Supplied records Start Marker
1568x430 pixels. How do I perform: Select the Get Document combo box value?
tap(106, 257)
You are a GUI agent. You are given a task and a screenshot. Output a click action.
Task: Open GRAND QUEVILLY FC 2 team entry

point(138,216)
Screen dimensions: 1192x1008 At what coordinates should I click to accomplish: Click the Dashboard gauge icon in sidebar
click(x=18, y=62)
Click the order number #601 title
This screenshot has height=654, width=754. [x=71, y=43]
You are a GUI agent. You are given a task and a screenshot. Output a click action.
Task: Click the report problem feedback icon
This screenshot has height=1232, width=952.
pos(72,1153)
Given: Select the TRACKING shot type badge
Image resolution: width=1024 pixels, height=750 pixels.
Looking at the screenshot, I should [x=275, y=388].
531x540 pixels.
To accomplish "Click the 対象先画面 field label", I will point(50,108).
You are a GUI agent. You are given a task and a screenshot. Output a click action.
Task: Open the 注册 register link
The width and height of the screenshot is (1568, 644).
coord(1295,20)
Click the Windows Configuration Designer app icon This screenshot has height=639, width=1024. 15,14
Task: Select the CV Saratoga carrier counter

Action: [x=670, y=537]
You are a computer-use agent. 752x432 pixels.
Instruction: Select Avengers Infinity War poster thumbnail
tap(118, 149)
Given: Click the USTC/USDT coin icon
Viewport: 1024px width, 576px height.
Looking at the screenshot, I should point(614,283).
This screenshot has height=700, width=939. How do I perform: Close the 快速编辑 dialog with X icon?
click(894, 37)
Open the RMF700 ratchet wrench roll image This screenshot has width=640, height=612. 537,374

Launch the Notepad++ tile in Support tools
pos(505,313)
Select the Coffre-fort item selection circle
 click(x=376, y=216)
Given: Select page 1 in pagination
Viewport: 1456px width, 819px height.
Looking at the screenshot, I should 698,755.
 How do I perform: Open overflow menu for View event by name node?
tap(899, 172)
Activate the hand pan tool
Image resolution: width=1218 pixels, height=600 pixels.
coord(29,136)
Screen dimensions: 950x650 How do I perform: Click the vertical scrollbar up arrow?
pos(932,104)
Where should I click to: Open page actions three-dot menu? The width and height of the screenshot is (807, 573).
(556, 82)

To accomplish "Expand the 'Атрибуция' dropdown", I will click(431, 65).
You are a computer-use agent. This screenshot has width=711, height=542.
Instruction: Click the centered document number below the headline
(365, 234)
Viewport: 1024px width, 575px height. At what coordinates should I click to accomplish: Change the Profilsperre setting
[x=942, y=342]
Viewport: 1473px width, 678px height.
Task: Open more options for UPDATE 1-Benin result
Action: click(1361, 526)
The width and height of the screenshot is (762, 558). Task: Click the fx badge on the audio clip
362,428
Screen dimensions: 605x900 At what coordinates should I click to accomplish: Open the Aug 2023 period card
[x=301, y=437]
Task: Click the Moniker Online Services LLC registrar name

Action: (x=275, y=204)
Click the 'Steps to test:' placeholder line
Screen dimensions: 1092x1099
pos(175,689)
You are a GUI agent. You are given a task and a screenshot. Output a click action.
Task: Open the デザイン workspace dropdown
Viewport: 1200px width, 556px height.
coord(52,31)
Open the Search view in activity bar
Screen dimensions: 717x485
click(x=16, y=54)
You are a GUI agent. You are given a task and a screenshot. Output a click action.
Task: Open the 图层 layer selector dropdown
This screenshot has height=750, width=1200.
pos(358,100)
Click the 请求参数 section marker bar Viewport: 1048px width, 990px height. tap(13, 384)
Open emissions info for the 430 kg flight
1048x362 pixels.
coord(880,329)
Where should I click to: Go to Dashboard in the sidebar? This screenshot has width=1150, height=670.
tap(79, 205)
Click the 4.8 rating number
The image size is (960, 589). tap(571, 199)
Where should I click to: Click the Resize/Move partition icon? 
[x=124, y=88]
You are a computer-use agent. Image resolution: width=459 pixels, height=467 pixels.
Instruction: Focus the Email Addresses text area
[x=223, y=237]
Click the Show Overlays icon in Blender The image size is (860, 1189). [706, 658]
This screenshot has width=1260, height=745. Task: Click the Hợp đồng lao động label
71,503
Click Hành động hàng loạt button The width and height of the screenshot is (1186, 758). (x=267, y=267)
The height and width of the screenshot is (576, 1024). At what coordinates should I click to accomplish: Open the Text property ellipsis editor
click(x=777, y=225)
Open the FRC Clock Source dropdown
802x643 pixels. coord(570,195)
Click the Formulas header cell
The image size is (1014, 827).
Supplied records End Marker
■ Task goal ■
Where a line above contains the word "computer", show that line.

■ Answer area ■
You are a computer-use agent. 752x432 pixels.
You are a computer-use agent. This screenshot has width=711, height=542.
You are a computer-use agent. Image resolution: width=459 pixels, height=467 pixels.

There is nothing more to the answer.